Виктория Холт - Битва королев
– Нет!
– Да, да, милорд! Я растила свою дочь для тебя и хочу получить вознаграждение за труды. Ты мой вечный должник, и ты мой… мой…
Она прижалась губами к его сомкнутым губам в надежде, что они раскроются в поцелуе.
В страстном порыве она все же была хладнокровна и наблюдала за ним. Разумеется, он жаждал обладать ею. Его мужское естество возбудилось, доказывая это. А как могло быть иначе? Ведь Изабелла несравненная женщина! И хоть был негодяем развращенный мерзкий Джон, он, однако, многому ее научил. Соблазнить праведника легче легкого, особенно если он сам нравится тебе до безумия.
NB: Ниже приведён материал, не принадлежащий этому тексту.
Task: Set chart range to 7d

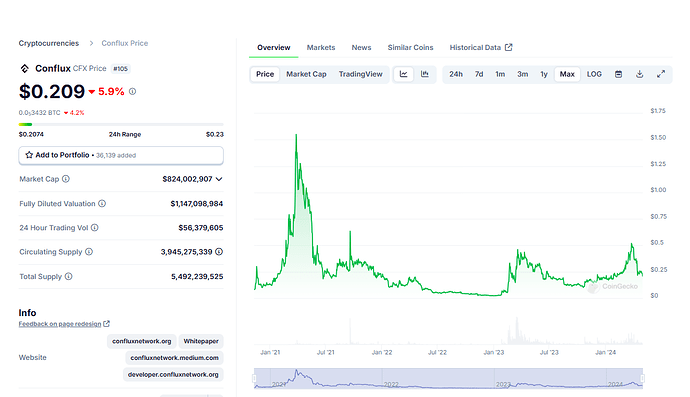Action: (x=479, y=74)
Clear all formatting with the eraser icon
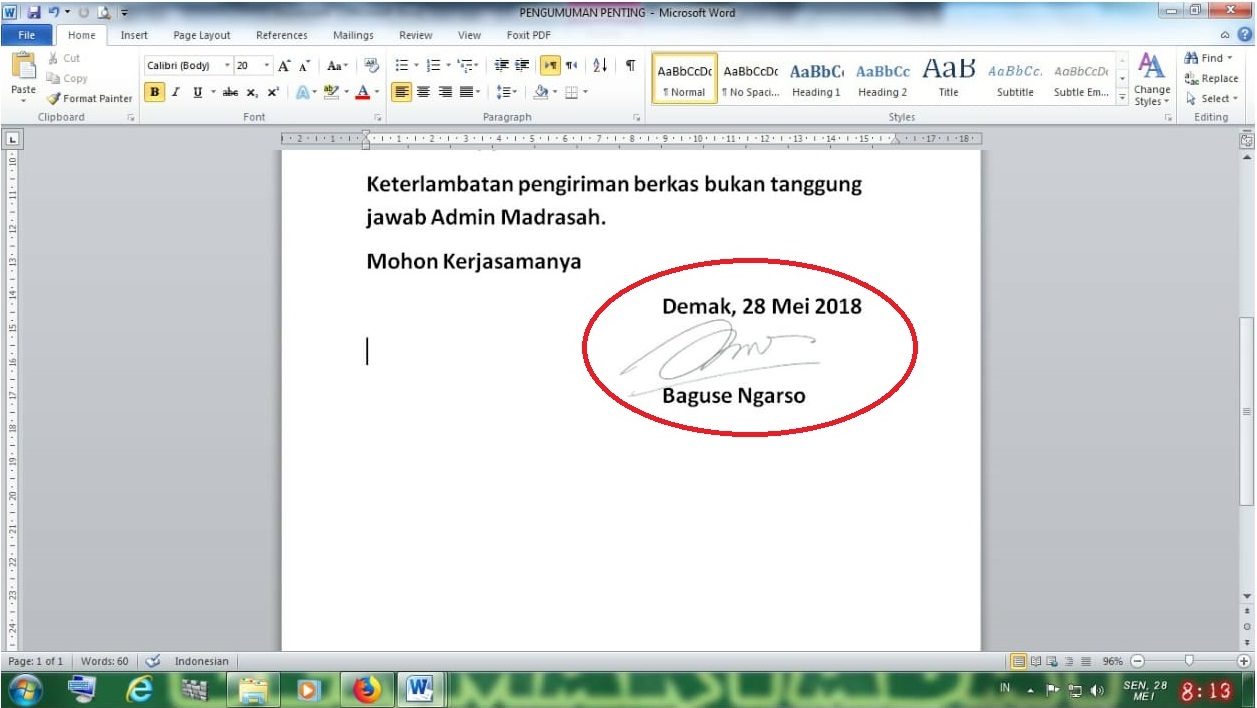 pos(371,65)
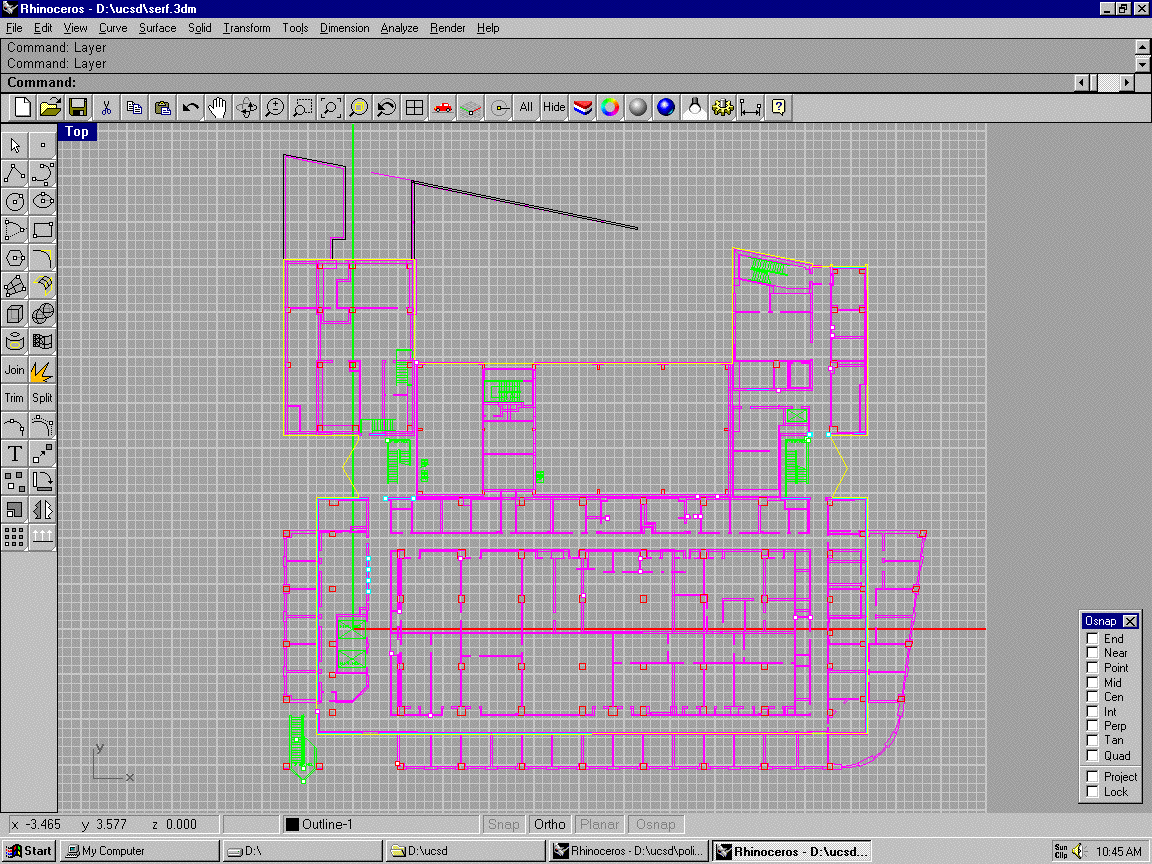Open the Outline-1 layer selector
This screenshot has height=864, width=1152.
[350, 825]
Джон пытался, но не сделал ее своей рабыней. Теперь она, исполняя его приемы, хотела обратить в рабство Хьюго де Лузиньяна.
– Нет… нет… То, что ты предлагаешь, неосуществимо… – невнятно бормотал он.
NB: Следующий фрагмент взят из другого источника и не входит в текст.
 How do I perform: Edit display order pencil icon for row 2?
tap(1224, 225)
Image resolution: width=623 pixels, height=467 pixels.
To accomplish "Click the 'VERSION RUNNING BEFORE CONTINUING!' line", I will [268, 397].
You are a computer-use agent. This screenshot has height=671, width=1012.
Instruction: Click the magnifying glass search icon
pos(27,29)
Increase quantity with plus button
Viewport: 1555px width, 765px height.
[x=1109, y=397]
– Если мы захотим, все осуществимо, мой милый Хьюго! Но если ты откажешься, то я пойму, что совершила непоправимую ошибку и пустила свою жизнь по ветру…
– Ты не права…
– В чем я не права? Чем ты можешь меня опровергнуть?
– Не знаю… Наверное, ничем… Я ничего не понимаю…
Тут Хьюго замолк и прижал ее трепещущее тело к своей мощной груди. Загорелая до бронзового отлива кожа обнажилась под разорванными ее хищными пальцами рубашкой.
Он издал крик отчаяния, когда овладел ею.
Завтракали они вдвоем – Джоанна вновь ускакала на верховую прогулку. Но она вернулась очень скоро и уселась за стол с мрачным видом.
– Что тебя тревожит, милая? – спросил Хьюго после того, как Изабелла отправилась наверх, чтобы довершить свой туалет.
– Что-то нехорошее происходит.
– Что?
– Что-то, связанное с моей мамой.
– Мы с ней были когда-то обручены… но это было так давно…
– Почему король Джон забрал ее у вас?
– Она его полюбила, наверное…
– Нет! – воскликнула девочка. – Она любит вас, а я тут ни при чем! Вы добрый, красивый – я люблю вас! Но вы любите не меня, а маму…
Он покрыл поцелуями ее крохотную детскую ручку.
– Я люблю тебя, моя девочка. Клянусь! Но тебе еще расти и расти, а я уже старею. Твой братец уже стал королем Англии.
– Этот дурачок!
– Пусть дурачок, но он король по праву рождения, и ты, как его сестра, имеешь право на более выгодный династический брак. Твоя мама и я – мы скоро обвенчаемся, и ты станешь моей дочерью, самым дорогим моим сокровищем. Судьба когда-то нас разлучила – меня и леди Изабеллу, но вдруг воссоединила вновь. Будем благодарны судьбе.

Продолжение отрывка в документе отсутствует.